Uma vez na escola, quando eu era criança, a professora passou a seguinte atividade para fazermos em casa: escrever um poema da perspectiva de uma bola após uma partida de futebol.
Ontem à noite fiquei relembrando este episódio. Não lembro quantos anos eu tinha, evidentemente foi depois da alfabetização, mas antes do segundo seguimento do Ensino Fundamental.
Achei a atividade muito difícil. Não tinha familiaridade com futebol. Nem com bolas. E achava difícil - já nesta época - entender a situação da perspectiva de alguém que não fosse eu, principalmente sendo o outro um objeto inanimado.
No dia da leitura da atividade, na sala de aula, escutei uma coleguinha recitando o seu poema. Me lembro ainda o nome dela, era Amanda. Lembro da sua voz recitando, posso escutar ainda agora se me esforçar. A Amanda era chata, ela era a aluna que tirava as maiores notas, eu sentia que ela era a mais querida pela nossa professora, ela não parecia ter dificuldade em nada e até brincava muito no recreio, jogava com os garotos, voltava para a sala toda suada, com os cabelo lisos frisados e a testa molhada.
Gostaria de recordar todo o poema escrito por ela, mas me lembro do primeiro e do último versos. “A bola, coitada, leva uma vida sofrida”, começava assim. Depois da epopeia futebolística, na qual devia constar o sofrimento infligido à bola, que é obrigada a voar e rolar durante noventa minutos, sendo chutada de um lado para o outro, Amanda recitava: “e muitas vezes, pela torcida não é devolvida”.
Posso sentir agora mesmo a inveja que experimentei naquele dia. A primeira coisa que eu pensei foi “a Amanda não escreveu isso, foram os pais dela”. Amanda era filha única e seus pais eram mais velhos. Eu devo me lembrar disso porque os meus pais sempre foram escandalosamente mais jovens do que todos os pais dos coleguinhas da escola. Como Amanda não tinha irmãos, seus pais podiam dedicar a ela todo o tempo livre que tinham, enquanto os meus precisavam se dividir entre três filhos e o partido comunista e as passeatas e a família excessivamente próxima.
Uma vaga lembrança me veio. Talvez eu tivesse pedido ajuda para os meus pais na tarefa do poema da bola. Meus pais não são o tipo de pais que fariam o trabalho da escola no meu lugar, mas me auxiliariam, me mostrando um caminho mais iluminado para não sofrer tanto com o dever de casa.
Tenho certeza, meus pais não escreveram o poema em meu lugar.
Entretanto, não tenho certeza de que a Amanda tenha escrito, ela mesma, aquela bela poesia, não sei se ela seria capaz de ser uma bola por algumas horas e escrever aqueles versos sobre o sofrimento dos chutes e sobre a falta de consentimento para ser arremessada e maltratada.
A Amanda já tinha muitas coisas, era ótima em matemática, era querida por toda a turma e pelas professoras, brincava, estudava, não se atrasava para a aula, nunca faltava à escola, ela não poderia ter também tamanha criatividade.

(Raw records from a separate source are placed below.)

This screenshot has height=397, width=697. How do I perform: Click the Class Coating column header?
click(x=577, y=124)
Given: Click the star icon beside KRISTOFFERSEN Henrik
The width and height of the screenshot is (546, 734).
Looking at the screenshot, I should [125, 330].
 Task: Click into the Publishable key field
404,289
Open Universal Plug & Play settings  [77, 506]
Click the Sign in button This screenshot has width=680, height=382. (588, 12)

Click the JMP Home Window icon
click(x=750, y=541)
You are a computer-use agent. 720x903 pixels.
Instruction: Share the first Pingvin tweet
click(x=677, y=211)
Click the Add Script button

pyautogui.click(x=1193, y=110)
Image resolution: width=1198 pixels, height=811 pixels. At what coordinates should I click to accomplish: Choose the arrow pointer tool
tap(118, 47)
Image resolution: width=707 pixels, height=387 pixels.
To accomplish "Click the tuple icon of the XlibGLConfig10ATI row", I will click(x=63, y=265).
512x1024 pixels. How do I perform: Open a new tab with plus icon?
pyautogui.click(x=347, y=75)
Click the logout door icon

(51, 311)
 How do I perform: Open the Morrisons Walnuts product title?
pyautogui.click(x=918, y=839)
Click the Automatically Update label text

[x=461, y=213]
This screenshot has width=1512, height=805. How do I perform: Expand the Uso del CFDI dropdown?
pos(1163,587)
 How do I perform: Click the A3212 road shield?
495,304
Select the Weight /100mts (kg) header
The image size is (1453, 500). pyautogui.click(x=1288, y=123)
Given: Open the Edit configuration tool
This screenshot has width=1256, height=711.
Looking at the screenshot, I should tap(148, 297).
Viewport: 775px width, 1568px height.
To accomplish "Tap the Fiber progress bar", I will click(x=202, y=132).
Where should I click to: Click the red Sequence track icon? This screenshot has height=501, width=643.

Escrever aqueles versos aos dez anos de idade. Não seria justo.
De qualquer forma, da minha perspectiva, a bola não sofre durante a partida de futebol. Me lembro de na tentativa de escrever aquele poema, imaginar a bola feliz, cumprindo a sua função de bola, ser jogava, chutada e arremessada num campo gramado, ouvindo gritos e xingamentos de homens ensandecidos. A bola não é infeliz. Na verdade, quase ninguém é infeliz num jogo de futebol, exceto a torcida do time perdedor e o juiz.
Anos depois encontrei a Amanda, já éramos mais velhas e ela não tinha nenhuma pinta de quem escrevia poemas. Também já era a mais querida da turma e das professoras, nem suava tanto na hora do recreio. Depois descobri, ela foi cuidar de bichos, virou veterinária e, mais tarde, envolvida no submundo da internet, passou a ganhar dinheiro publicando fotos e vídeos vestindo fantasias de desenhos japoneses, num estilo otaku.
Nunca mais nos vimos.
Talvez ela tivesse sido uma grande poeta. Como não foi, tenho mais certeza de que foram os seus pais que escreveram aquele poema.
Eu também não virei poeta, mas nunca tive vocação.
Não me recordo do meu poema sobre a bola, será mesmo que eu escrevi?